About a third of the survey respondents (33%) say they are raising deductibles or co-payments in 2012. The past five years have seen employers increasingly using this type of cost-shifting, driving the median preferred provider organization (PPO) deductible for an individual to $1,000 among small employers (those with 10 to 499 employees) and to $500 for large employers last year.

One way employers can give employees a stake in their healthcare spending is with consumer-directed health plans (CDHPs). These are high-deductible plans with an employee-controlled spending account—a health savings account (HSA) or health reimbursement arrangement (HRA). Many of these plans give employees an incentive to take costs into consideration when seeking healthcare services by allowing them to save, on a tax-advantaged basis, account dollars they don’t spend in a given year for future needs. Preventive care is covered in full.

“We’re expecting to see a spike in 2012 in both the number of employers offering CDHPs and in the number of employees enrolling in them,” says Beth Umland, Mercer’s director of research for health and benefits. “Employers see them as a way to provide more value to employees while at the same time managing cost.”

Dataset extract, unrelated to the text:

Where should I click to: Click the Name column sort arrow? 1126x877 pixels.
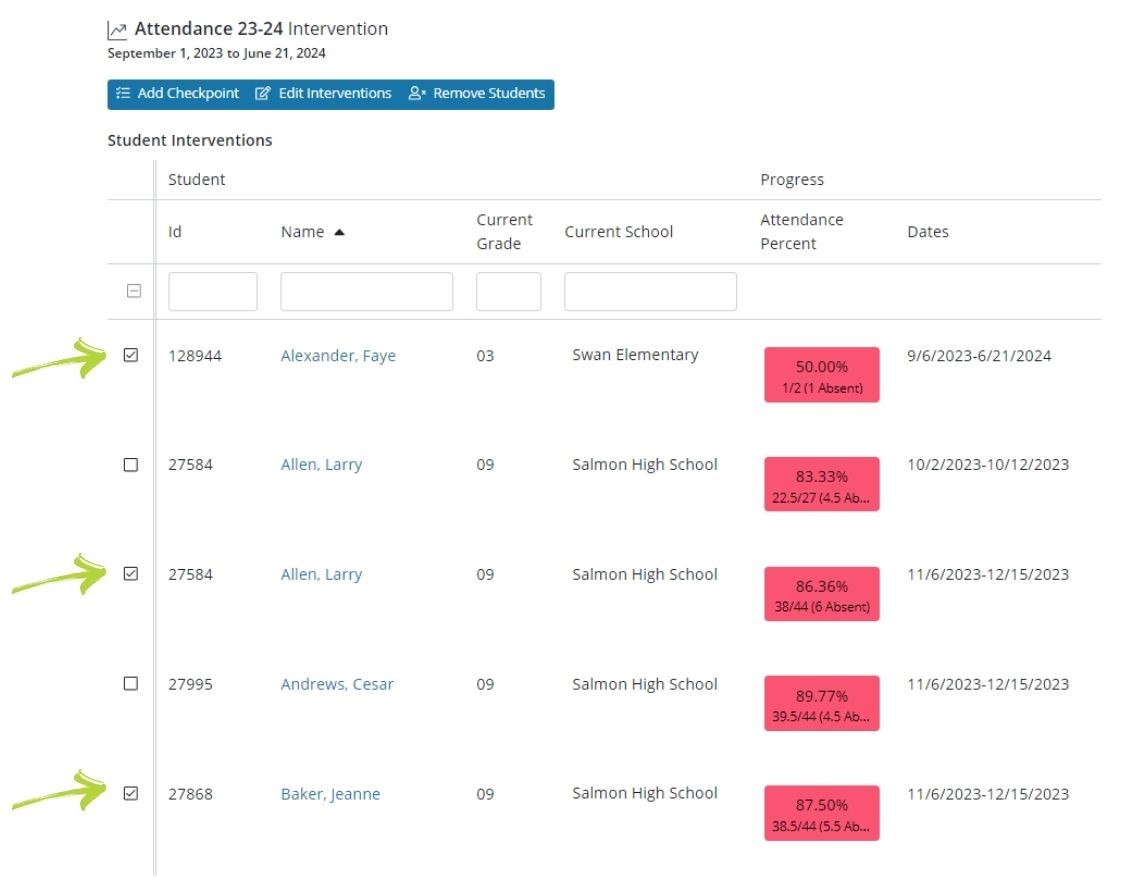click(x=339, y=232)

CDHPs are significantly less expensive than traditional PPOs—by about 15%, on average. The use of CDHPs has been growing steadily over the past five years, particularly among the largest organizations. In 2010, offerings of CDHPs ranged from 14% among employers with 10 to 49 employees to 51% among those with 20,000 or more employees. Survey results suggest there will be an increase in offerings of these plans in 2012: 18% and 58% of the smallest and largest survey respondents, respectively, say they plan to offer a CDHP in 2012.

“While 2012’s slower cost growth is welcome news, it’s still higher than the CPI—which means employers won’t be letting up their efforts to control costs anytime soon,” says Connolly. “Advanced strategies like limited provider network plans and more intensive employee education and engagement will continue to evolve.”